Various methods have been proposed to address the lack of conditional independence in latent class models for record linkage. For example, Tromp et al. incorporated conditional dependence between two fields by combining them into one field with four nominal levels of agreement [2]. This strategy can be cumbersome if conditional dependence exists between more than two fields since the number of nominal categories increases when combining agreement patterns for multiple fields. Schürle proposed an alternate approach to incorporating conditional dependence in the traditional F-S model framework by working directly with the joint distribution of the observed agreement pattern given the true match status. However, this model involves heavy parameterization that leads to significant overfitting of the model [10]. For example, when seven fields are used for record matching, this model involves 255 parameters, while the data could estimate at most 127 parameters. Due to the extreme complexity of the model, the proper choice of starting values is critical for parameter estimation. This greatly limits the usefulness of the approach due to the computational effort required to examine multiple starting values.

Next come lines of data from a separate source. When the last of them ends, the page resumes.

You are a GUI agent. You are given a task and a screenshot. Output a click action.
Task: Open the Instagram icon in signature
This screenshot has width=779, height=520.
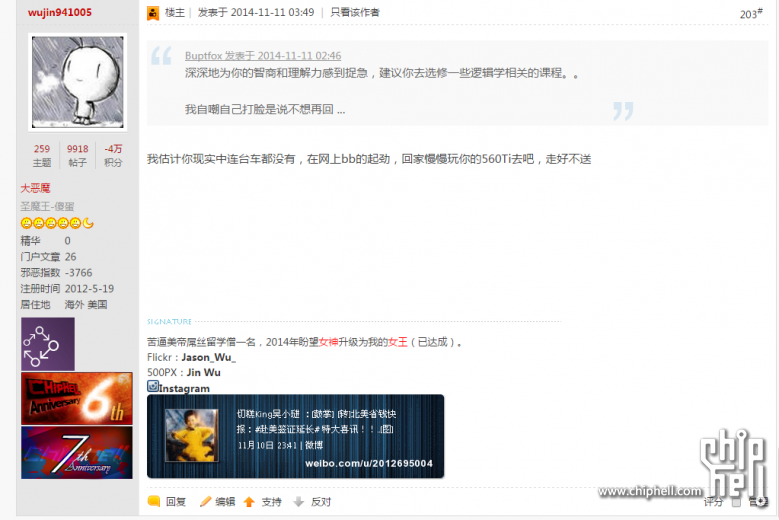click(x=153, y=386)
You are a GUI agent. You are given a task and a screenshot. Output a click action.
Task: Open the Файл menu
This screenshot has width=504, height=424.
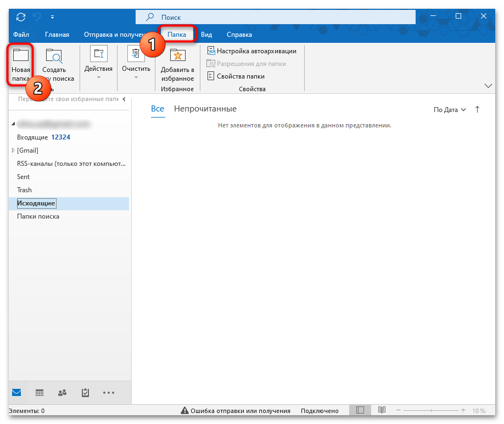[21, 34]
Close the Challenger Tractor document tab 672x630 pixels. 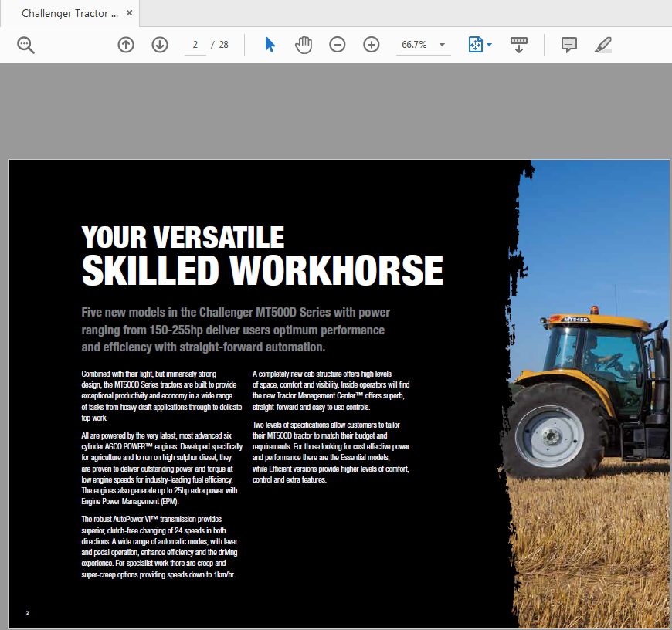(128, 13)
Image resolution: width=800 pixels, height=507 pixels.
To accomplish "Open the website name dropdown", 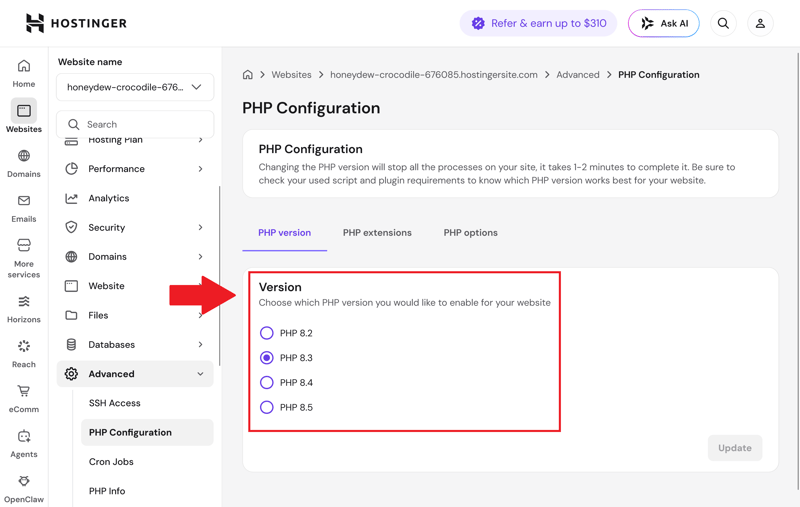I will point(135,87).
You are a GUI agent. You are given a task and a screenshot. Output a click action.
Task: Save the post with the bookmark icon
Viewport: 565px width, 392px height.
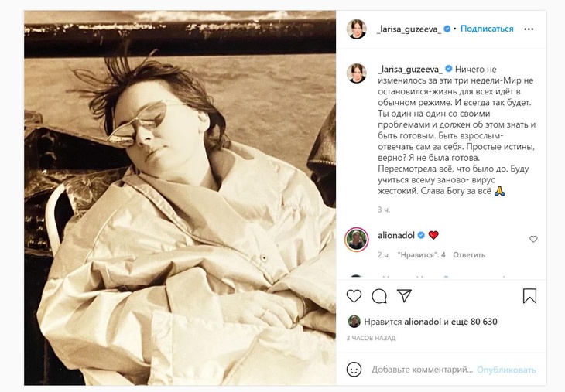529,296
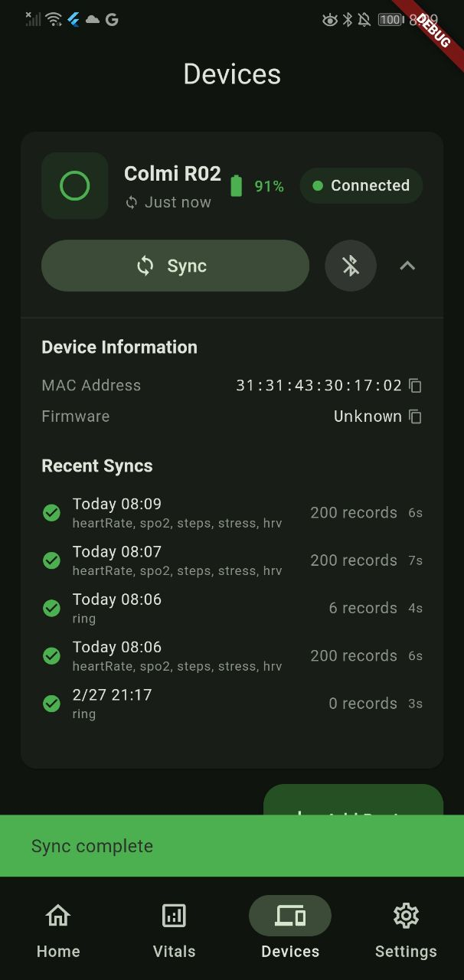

Latent class models with conditional independence can be equivalently formulated using a loglinear framework [11, 12]. Using this formulation, the conditional independence assumption can be readily relaxed to account for conditional dependence among fields by including interactions among fields within the match class or the nonmatch class or both [13]. Such loglinear approaches incorporating interactions within latent classes have been used in many applications, notably in diagnostic testing [14, 15].

Similarly, loglinear models have been applied to record linkage applications. Using survey data whose record pairs had known match status, Thibaudeau identified fields with conditional dependence using a loglinear model with selected interactions [8]. Winkler estimated a loglinear model using three-way interactions, acknowledging that identifying the correct set of interactions is difficult when a large number of fields are involved [16]. Loglinear models with certain interaction terms have also been applied in record linkage by Larsen and his colleagues [17, 18]. There has been no research on effectively identifying appropriate interactions in record linkage until the stepwise model building strategy for identifying interactions recently proposed by Zhu et al. [19]. However, this approach can only identify models with all interactions of the same order.

Many previous record linkage studies focused largely on maximum likelihood (ML) estimation, where the parameter estimates of the loglinear model were obtained using an Expectation-Maximization (EM) algorithm. For situations such as the latent class model where incomplete data (unobserved classes) are involved, the EM algorithm is a powerful tool to estimate model parameters [20]. However, as noted by Winkler (1995), the EM algorithm takes substantially longer to reach convergence when conditional dependence is incorporated in the loglinear model because the M-step does not have a closed-form solution [21]. Alternatively, estimating the loglinear latent class model can be conveniently implemented using routines in existing software, such as SAS® PROC NLMIXED (Cary, NC), thus providing a pragmatic approach to incorporating conditional dependence more efficiently.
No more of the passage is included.